The dawn of Purushottama-yoga
: attainment of divine qualities
1. In the first five Chapters of
the Gita, we saw the whole scheme of life and the means of achieving
life's purposes. Then, from the Sixth to the Eleventh Chapter we had
a vision of bhakti. In the Twelfth Chapter we compared the saguna
and nirguna forms and saw the qualities of the bhakta.
Throughout this Chapter we analyzed
thoroughly the two principles of karma and bhakti.
Then there remained the third principle of jnana and this we
studied in the Thirteenth, Fourteenth and Fifteenth Chapters. We
learnt how to separate the Self from the body, how to master the
three gunas and in the end see God everywhere. The Fifteenth
Chapter gave us the complete science of life, which reaches
perfection in purushottama-yoga. After that, nothing remains.

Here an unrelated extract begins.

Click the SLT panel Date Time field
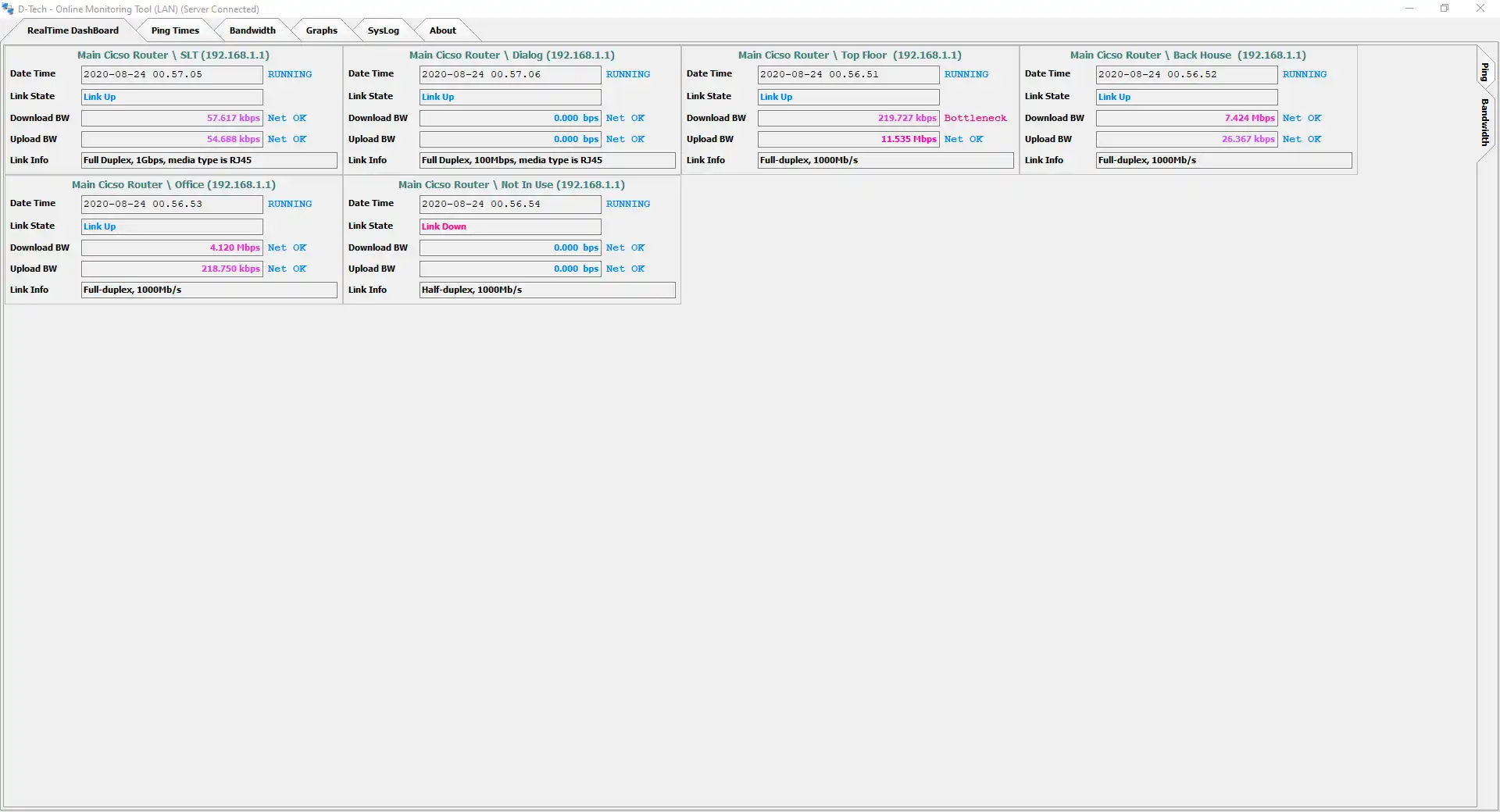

2. I cannot bear to see karma,
jnana and bhakti separated. To some seekers
established in karma, this is the only thing that appears
worth-while. Others regard bhakti as an independent method
and place all their emphasis on it. Still others choose jnana.
Life does not mean mere karma or mere bhakti or mere jnana.
I do not like this "mere" philosophy. And I do not accept
the opposite view that would combine karma, bhakti and
jnana. Nor do I like the utilitarian philosophy of a little
of bhakti, a little of jnana and a little of karma.